__EXERCISE__:
Search the material for the string "computer", then return every line where it is found.

__ENTRIES SUPPLIED__:
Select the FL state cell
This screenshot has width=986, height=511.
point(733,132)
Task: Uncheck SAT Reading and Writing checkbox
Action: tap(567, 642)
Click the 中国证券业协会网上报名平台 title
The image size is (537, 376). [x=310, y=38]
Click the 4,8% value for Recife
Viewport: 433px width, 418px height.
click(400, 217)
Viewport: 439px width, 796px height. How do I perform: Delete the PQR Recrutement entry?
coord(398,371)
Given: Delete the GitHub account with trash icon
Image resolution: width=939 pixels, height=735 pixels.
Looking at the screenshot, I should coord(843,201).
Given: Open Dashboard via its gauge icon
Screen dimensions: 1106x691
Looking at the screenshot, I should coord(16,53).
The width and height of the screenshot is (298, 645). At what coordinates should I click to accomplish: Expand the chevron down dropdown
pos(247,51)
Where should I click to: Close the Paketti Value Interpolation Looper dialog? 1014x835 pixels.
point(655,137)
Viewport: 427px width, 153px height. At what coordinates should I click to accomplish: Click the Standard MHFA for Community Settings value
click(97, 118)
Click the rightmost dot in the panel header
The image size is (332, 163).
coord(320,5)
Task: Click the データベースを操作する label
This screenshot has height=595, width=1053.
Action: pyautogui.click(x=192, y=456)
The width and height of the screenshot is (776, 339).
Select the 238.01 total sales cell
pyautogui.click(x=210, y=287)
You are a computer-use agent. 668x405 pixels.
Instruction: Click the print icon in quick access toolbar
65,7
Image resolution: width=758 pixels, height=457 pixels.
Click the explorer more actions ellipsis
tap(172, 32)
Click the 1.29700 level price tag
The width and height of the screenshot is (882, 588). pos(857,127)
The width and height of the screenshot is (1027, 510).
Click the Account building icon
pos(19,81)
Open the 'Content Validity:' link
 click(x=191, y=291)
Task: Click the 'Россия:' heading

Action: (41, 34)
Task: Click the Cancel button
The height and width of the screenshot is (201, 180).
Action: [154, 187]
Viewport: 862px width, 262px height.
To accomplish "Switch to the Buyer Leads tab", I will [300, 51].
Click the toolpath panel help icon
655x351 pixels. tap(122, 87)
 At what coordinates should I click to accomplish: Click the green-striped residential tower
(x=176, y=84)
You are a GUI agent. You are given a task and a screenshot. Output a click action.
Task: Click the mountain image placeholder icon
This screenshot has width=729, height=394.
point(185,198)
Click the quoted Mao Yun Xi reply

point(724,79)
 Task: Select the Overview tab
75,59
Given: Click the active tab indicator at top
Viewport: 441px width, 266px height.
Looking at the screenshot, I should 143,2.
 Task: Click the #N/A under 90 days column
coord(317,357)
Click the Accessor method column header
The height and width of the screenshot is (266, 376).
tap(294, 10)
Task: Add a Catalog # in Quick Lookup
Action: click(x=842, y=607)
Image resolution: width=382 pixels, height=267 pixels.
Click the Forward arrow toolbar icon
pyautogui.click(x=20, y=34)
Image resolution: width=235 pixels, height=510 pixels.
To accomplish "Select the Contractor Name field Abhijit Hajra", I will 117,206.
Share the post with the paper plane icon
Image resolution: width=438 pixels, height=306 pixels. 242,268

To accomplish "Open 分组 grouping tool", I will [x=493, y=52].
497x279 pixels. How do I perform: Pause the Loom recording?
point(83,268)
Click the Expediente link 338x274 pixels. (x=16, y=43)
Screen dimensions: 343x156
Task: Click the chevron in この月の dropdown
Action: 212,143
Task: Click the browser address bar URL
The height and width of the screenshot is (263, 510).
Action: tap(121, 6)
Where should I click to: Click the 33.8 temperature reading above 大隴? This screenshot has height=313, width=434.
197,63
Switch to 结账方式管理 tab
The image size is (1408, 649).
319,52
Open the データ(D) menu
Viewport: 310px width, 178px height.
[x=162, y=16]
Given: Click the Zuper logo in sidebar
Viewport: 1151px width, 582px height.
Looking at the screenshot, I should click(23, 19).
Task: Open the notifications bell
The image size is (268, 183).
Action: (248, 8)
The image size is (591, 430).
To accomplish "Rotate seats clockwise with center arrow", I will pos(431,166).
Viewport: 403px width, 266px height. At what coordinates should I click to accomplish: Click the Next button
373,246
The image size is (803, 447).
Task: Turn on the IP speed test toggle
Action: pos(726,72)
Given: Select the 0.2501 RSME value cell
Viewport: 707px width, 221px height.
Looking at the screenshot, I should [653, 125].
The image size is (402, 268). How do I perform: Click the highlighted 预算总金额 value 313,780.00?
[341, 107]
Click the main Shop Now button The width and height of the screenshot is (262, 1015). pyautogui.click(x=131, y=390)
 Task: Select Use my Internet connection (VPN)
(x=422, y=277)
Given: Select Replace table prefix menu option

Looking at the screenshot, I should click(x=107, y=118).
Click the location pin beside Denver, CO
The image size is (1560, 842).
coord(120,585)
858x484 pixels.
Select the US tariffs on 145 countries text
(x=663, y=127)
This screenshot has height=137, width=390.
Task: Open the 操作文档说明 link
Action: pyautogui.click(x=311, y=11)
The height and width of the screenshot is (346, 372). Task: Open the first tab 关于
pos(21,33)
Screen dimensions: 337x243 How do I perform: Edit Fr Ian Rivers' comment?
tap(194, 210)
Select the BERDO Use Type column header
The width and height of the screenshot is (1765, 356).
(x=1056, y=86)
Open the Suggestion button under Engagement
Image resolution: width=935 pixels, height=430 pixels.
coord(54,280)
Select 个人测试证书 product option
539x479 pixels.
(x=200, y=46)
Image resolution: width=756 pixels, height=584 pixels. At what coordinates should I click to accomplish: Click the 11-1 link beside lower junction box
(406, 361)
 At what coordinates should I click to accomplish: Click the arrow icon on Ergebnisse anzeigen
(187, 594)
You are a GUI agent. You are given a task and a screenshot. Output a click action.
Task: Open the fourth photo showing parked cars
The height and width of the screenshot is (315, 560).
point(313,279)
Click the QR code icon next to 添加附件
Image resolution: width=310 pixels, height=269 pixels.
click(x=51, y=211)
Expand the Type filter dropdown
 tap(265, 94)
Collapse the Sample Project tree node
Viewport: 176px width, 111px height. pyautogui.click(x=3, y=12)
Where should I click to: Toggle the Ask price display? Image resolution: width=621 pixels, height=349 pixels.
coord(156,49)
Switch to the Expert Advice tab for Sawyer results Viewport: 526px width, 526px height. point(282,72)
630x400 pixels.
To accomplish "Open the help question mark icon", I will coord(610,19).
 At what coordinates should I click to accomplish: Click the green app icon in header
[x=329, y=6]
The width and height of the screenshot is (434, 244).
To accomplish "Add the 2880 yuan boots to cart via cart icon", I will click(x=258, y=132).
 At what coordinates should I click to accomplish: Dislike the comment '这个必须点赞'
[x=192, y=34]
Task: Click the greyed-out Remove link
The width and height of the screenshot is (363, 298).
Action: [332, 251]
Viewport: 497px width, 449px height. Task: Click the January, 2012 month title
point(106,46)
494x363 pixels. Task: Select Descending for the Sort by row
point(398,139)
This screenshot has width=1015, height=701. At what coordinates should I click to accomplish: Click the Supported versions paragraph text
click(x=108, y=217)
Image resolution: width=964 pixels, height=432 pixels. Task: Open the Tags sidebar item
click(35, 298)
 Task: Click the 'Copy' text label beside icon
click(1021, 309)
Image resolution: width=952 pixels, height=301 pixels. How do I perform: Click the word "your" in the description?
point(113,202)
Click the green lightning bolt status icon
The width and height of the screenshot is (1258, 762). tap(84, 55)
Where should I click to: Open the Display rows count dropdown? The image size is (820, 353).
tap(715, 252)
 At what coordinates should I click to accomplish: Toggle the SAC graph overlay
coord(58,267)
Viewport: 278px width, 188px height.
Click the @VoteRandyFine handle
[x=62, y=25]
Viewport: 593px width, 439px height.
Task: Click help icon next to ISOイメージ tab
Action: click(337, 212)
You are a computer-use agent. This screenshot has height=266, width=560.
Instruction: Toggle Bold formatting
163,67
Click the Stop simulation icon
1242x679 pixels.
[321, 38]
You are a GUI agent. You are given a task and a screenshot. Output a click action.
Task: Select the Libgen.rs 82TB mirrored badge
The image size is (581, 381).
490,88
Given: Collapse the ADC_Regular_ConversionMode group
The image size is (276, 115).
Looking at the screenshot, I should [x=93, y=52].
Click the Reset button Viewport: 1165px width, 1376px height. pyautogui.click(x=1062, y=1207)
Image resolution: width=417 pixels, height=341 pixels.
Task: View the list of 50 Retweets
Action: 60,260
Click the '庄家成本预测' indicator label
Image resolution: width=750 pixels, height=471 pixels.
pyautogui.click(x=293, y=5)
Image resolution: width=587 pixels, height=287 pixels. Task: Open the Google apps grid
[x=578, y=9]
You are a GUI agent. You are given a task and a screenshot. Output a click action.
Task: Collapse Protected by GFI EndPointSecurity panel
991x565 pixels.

__ANSWER FOR THE TASK__:
You are a computer-use agent. 668x405 pixels.
You are a computer-use agent. This screenshot has height=266, width=560.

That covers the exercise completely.